# Grain Sorghum for the Southern Plains



## Vol (Jul 5, 2009)

This author thinks the drought depleted southern plains states should consider grain sorghum this year due to the still droughty conditions and the prevailing forecast. I personally enjoy growing milo.......also makes the finest wildlife cover after harvest of any crop IMHO.

Regards, Mike

Last Year's Drought Raises Interest in Sorghum


----------



## panhandle9400 (Jan 17, 2010)

We have grown milo for many decades here, far as drought types or any types of milo if the ground is too dry to make seeds germinate nothing works ! Last year I was paid on prevenitive planting due to it being so dry. Thats on my mutli peral insurance. I will no-till 2 irrigated circles this summer but no dryland . We used to cut about 5000 to 6000 acres of dryland every year , lots of itching at times. Did you know that milo will pop like popcorn ? just lots smaller pop, taste good with a little salt. Used in cattle rations .


----------



## Vol (Jul 5, 2009)

panhandle9400 said:


> We have grown milo for many decades here, far as drought types or any types of milo if the ground is too dry to make seeds germinate nothing works ! Last year I was paid on prevenitive planting due to it being so dry. Thats on my mutli peral insurance. I will no-till 2 irrigated circles this summer but no dryland . We used to cut about 5000 to 6000 acres of dryland every year , lots of itching at times. Did you know that milo will pop like popcorn ? just lots smaller pop, taste good with a little salt. Used in cattle rations .
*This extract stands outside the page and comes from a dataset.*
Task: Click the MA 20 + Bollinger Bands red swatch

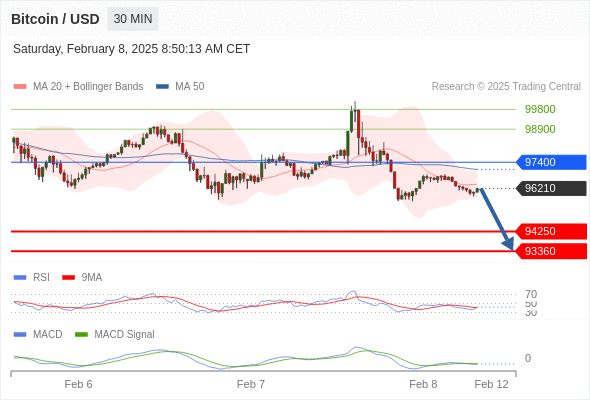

Did not know about popcorn milo....I do not know of a dustier harvest than milo....the dust just forms a huge cloud. Milo originated from Africa....thus its incredible drought tolerance and need for warm soil for germination.

Regards, Mike


----------



## cwright (Oct 19, 2011)

panhandle9400 said:


> Did you know that milo will pop like popcorn ? just lots smaller pop, taste good with a little salt. Used in cattle rations .


http://upload.wikimedia.org/wikipedia/commons/4/4d/Popcorn_and_pop_sorghum.jpg

Interesting. I'll have to try it. Looks good.


----------